I’m trying so, so hard to let go of the anger. To breathe through it and remind myself that accidents happen. That none of this was intentional. But God — why him? Why any child?

It’s taken a lot of prayer. A lot of crying in the bathroom where no one can see me. A lot of sitting in the parking lot with my hands gripping the steering wheel, whispering, "This too shall pass," even when I’m not so sure it will.

I know this is a lesson. I know there’s something I’m supposed to learn here — strength, patience, grace — something. It’s wild how in the blink of an eye, your whole life can shift. One second, you’re making tea. The next, you're rushing your baby into an ambulance.

And still... life keeps lifing.

We're still here. Still squeezing the damn lemons we’ve been handed, trying our best to make the lemonade we’re supposed to make. Some days it feels more like sour lemonade with a shot of tequila, if I’m being honest.

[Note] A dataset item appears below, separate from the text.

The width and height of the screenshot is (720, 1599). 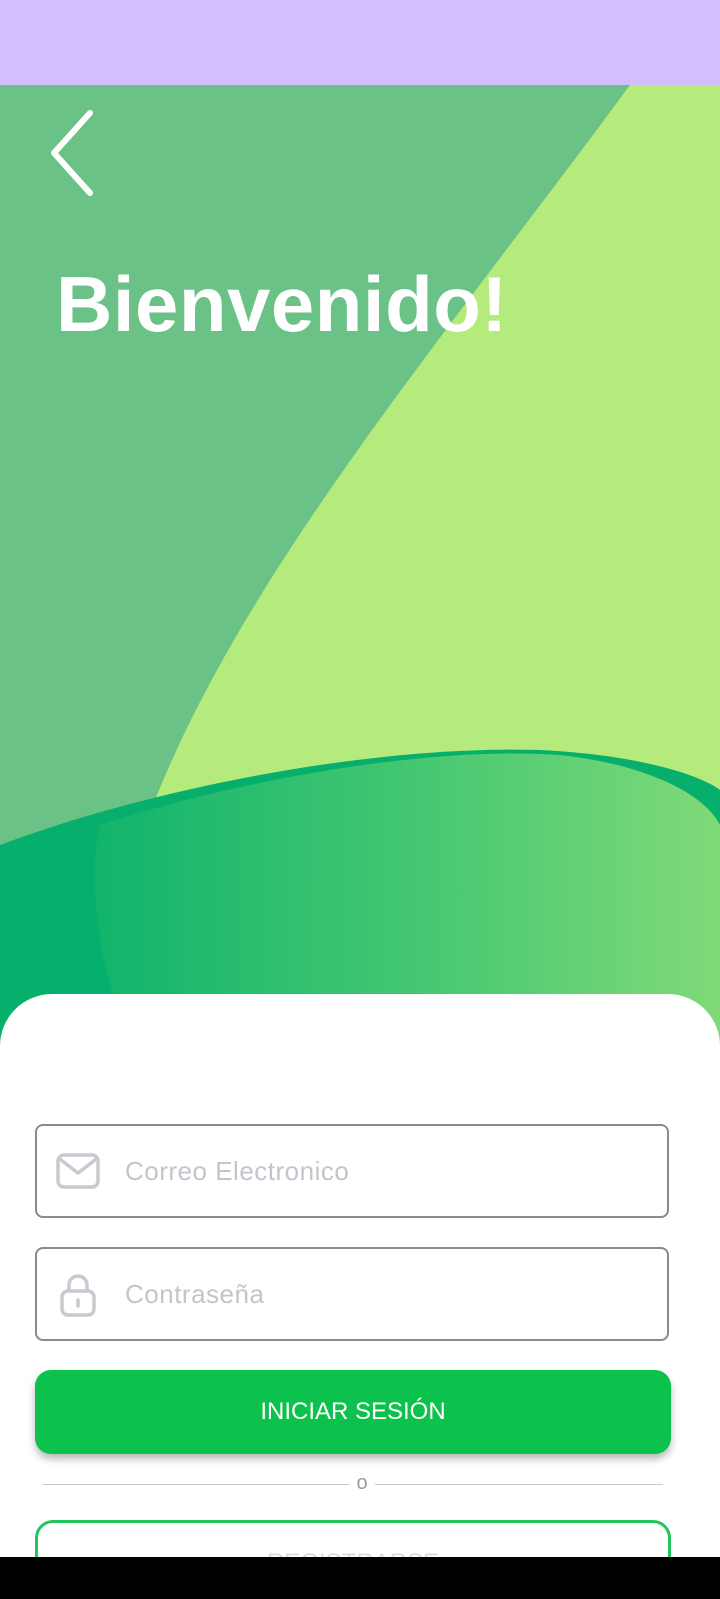 I want to click on chevron-left-icon, so click(x=72, y=153).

I need a break. Maybe a Xanax or two. Maybe just a good, long nap where nobody needs anything from me.

But I keep showing up because that's what moms do. Even when we're tired. Even when we're broken.

This season is hard. It's brutal. But it's not forever.

If you’re in a season like this too — just know you’re not alone.

We’re all out here lifing the best we can, messy and exhausted and doing whatever it takes to keep the people we love moving forward.

One day at a time. One tearful prayer at a time. One tiny, tired step at a time.